**Dataset records**
===============

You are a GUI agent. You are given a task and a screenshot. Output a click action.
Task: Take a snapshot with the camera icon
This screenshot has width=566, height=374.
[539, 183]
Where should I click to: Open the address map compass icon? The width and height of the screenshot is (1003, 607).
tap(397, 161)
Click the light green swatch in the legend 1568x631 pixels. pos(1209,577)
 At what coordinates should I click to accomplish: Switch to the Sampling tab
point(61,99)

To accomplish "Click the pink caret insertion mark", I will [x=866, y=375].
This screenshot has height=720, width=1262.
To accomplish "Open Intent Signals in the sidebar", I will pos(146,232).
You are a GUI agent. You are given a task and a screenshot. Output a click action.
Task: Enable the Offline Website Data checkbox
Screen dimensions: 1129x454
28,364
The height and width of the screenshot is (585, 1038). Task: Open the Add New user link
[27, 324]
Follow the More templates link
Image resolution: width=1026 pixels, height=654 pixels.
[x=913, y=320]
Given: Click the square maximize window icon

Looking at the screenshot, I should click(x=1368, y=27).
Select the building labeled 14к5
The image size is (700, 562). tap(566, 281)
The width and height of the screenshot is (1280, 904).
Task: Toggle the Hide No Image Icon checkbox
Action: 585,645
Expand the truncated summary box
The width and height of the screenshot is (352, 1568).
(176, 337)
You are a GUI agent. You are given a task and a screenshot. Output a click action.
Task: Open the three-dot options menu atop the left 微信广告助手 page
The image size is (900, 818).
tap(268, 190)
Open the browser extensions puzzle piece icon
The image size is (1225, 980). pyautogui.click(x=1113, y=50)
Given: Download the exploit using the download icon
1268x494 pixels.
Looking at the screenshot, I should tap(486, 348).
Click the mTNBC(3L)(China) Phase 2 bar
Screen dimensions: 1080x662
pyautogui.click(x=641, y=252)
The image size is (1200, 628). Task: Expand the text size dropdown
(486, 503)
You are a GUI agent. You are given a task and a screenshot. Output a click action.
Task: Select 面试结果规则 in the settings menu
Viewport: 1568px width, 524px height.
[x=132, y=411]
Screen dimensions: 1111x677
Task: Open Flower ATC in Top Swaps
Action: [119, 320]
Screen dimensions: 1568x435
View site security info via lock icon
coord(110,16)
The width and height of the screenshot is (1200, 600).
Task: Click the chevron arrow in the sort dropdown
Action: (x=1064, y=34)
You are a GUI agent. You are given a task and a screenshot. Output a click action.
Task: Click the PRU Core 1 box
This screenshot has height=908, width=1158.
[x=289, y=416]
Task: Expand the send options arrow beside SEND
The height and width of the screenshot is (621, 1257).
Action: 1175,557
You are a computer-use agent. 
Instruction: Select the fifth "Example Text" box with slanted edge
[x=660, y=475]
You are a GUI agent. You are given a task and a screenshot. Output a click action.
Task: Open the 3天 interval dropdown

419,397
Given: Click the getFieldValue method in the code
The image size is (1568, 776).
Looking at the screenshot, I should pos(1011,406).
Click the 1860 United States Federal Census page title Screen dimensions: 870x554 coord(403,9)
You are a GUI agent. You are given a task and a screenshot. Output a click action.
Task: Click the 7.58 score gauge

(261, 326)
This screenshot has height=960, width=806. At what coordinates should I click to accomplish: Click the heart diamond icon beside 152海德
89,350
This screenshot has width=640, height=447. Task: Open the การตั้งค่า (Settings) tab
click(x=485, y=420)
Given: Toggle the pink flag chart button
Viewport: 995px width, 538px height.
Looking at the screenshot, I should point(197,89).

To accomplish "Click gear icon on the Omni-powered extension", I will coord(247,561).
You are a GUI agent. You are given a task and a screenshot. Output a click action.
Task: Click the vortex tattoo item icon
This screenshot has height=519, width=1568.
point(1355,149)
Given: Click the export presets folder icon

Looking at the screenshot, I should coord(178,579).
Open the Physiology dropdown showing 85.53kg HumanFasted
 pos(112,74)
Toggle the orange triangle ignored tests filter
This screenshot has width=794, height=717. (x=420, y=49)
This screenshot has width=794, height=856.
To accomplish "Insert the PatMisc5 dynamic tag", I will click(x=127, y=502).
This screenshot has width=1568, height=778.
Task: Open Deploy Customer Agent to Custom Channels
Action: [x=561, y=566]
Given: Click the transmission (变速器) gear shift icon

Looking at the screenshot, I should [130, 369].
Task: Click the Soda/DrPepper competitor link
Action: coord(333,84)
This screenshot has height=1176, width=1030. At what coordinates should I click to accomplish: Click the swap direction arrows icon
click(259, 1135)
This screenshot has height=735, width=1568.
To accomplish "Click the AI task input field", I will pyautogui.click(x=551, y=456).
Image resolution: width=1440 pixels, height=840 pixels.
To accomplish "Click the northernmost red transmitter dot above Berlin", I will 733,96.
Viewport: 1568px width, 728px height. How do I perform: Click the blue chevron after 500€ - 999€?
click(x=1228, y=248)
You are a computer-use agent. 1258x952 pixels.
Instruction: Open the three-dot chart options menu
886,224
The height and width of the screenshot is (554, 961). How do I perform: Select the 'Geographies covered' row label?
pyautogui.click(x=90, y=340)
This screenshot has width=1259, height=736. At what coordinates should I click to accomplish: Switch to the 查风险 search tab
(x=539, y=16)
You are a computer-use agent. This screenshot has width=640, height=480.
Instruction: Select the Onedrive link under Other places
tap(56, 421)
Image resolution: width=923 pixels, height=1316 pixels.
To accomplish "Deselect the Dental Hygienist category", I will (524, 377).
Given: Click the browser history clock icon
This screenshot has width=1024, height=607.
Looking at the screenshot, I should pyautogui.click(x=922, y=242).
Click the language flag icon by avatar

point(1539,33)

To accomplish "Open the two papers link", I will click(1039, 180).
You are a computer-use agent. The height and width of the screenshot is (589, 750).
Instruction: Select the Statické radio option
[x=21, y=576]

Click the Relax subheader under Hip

===============

**Problem to work on**
Reproduce all the data exactly. Include every line.

**Task solution**
You are a GUI agent. You are given a task and a screenshot. Output a click action.
Task: Take a snapshot with the camera icon
This screenshot has width=566, height=374.
[539, 183]
Where should I click to: Open the address map compass icon? The width and height of the screenshot is (1003, 607).
tap(397, 161)
Click the light green swatch in the legend 1568x631 pixels. pos(1209,577)
 At what coordinates should I click to accomplish: Switch to the Sampling tab
point(61,99)

To accomplish "Click the pink caret insertion mark", I will [x=866, y=375].
This screenshot has height=720, width=1262.
To accomplish "Open Intent Signals in the sidebar", I will pos(146,232).
You are a GUI agent. You are given a task and a screenshot. Output a click action.
Task: Enable the Offline Website Data checkbox
Screen dimensions: 1129x454
28,364
The height and width of the screenshot is (585, 1038). Task: Open the Add New user link
[27, 324]
Follow the More templates link
Image resolution: width=1026 pixels, height=654 pixels.
[x=913, y=320]
Given: Click the square maximize window icon

Looking at the screenshot, I should click(x=1368, y=27).
Select the building labeled 14к5
The image size is (700, 562). tap(566, 281)
The width and height of the screenshot is (1280, 904).
Task: Toggle the Hide No Image Icon checkbox
Action: 585,645
Expand the truncated summary box
The width and height of the screenshot is (352, 1568).
(176, 337)
You are a GUI agent. You are given a task and a screenshot. Output a click action.
Task: Open the three-dot options menu atop the left 微信广告助手 page
The image size is (900, 818).
tap(268, 190)
Open the browser extensions puzzle piece icon
The image size is (1225, 980). pyautogui.click(x=1113, y=50)
Given: Download the exploit using the download icon
1268x494 pixels.
Looking at the screenshot, I should tap(486, 348).
Click the mTNBC(3L)(China) Phase 2 bar
Screen dimensions: 1080x662
pyautogui.click(x=641, y=252)
The image size is (1200, 628). Task: Expand the text size dropdown
(486, 503)
You are a GUI agent. You are given a task and a screenshot. Output a click action.
Task: Select 面试结果规则 in the settings menu
Viewport: 1568px width, 524px height.
[x=132, y=411]
Screen dimensions: 1111x677
Task: Open Flower ATC in Top Swaps
Action: [119, 320]
Screen dimensions: 1568x435
View site security info via lock icon
coord(110,16)
The width and height of the screenshot is (1200, 600).
Task: Click the chevron arrow in the sort dropdown
Action: (x=1064, y=34)
You are a GUI agent. You are given a task and a screenshot. Output a click action.
Task: Click the PRU Core 1 box
This screenshot has height=908, width=1158.
[x=289, y=416]
Task: Expand the send options arrow beside SEND
The height and width of the screenshot is (621, 1257).
Action: 1175,557
You are a computer-use agent. 
Instruction: Select the fifth "Example Text" box with slanted edge
[x=660, y=475]
You are a GUI agent. You are given a task and a screenshot. Output a click action.
Task: Open the 3天 interval dropdown

419,397
Given: Click the getFieldValue method in the code
The image size is (1568, 776).
Looking at the screenshot, I should pos(1011,406).
Click the 1860 United States Federal Census page title Screen dimensions: 870x554 coord(403,9)
You are a GUI agent. You are given a task and a screenshot. Output a click action.
Task: Click the 7.58 score gauge

(261, 326)
This screenshot has height=960, width=806. At what coordinates should I click to accomplish: Click the heart diamond icon beside 152海德
89,350
This screenshot has width=640, height=447. Task: Open the การตั้งค่า (Settings) tab
click(x=485, y=420)
Given: Toggle the pink flag chart button
Viewport: 995px width, 538px height.
Looking at the screenshot, I should point(197,89).

To accomplish "Click gear icon on the Omni-powered extension", I will coord(247,561).
You are a GUI agent. You are given a task and a screenshot. Output a click action.
Task: Click the vortex tattoo item icon
This screenshot has height=519, width=1568.
point(1355,149)
Given: Click the export presets folder icon

Looking at the screenshot, I should coord(178,579).
Open the Physiology dropdown showing 85.53kg HumanFasted
 pos(112,74)
Toggle the orange triangle ignored tests filter
This screenshot has width=794, height=717. (x=420, y=49)
This screenshot has width=794, height=856.
To accomplish "Insert the PatMisc5 dynamic tag", I will click(x=127, y=502).
This screenshot has width=1568, height=778.
Task: Open Deploy Customer Agent to Custom Channels
Action: [x=561, y=566]
Given: Click the transmission (变速器) gear shift icon

Looking at the screenshot, I should [130, 369].
Task: Click the Soda/DrPepper competitor link
Action: coord(333,84)
This screenshot has height=1176, width=1030. At what coordinates should I click to accomplish: Click the swap direction arrows icon
click(259, 1135)
This screenshot has height=735, width=1568.
To accomplish "Click the AI task input field", I will pyautogui.click(x=551, y=456).
Image resolution: width=1440 pixels, height=840 pixels.
To accomplish "Click the northernmost red transmitter dot above Berlin", I will 733,96.
Viewport: 1568px width, 728px height. How do I perform: Click the blue chevron after 500€ - 999€?
click(x=1228, y=248)
You are a computer-use agent. 1258x952 pixels.
Instruction: Open the three-dot chart options menu
886,224
The height and width of the screenshot is (554, 961). How do I perform: Select the 'Geographies covered' row label?
pyautogui.click(x=90, y=340)
This screenshot has width=1259, height=736. At what coordinates should I click to accomplish: Switch to the 查风险 search tab
(x=539, y=16)
You are a computer-use agent. This screenshot has width=640, height=480.
Instruction: Select the Onedrive link under Other places
tap(56, 421)
Image resolution: width=923 pixels, height=1316 pixels.
To accomplish "Deselect the Dental Hygienist category", I will (524, 377).
Given: Click the browser history clock icon
This screenshot has width=1024, height=607.
Looking at the screenshot, I should pyautogui.click(x=922, y=242).
Click the language flag icon by avatar

point(1539,33)

To accomplish "Open the two papers link", I will click(1039, 180).
You are a computer-use agent. The height and width of the screenshot is (589, 750).
Instruction: Select the Statické radio option
[x=21, y=576]

Click the Relax subheader under Hip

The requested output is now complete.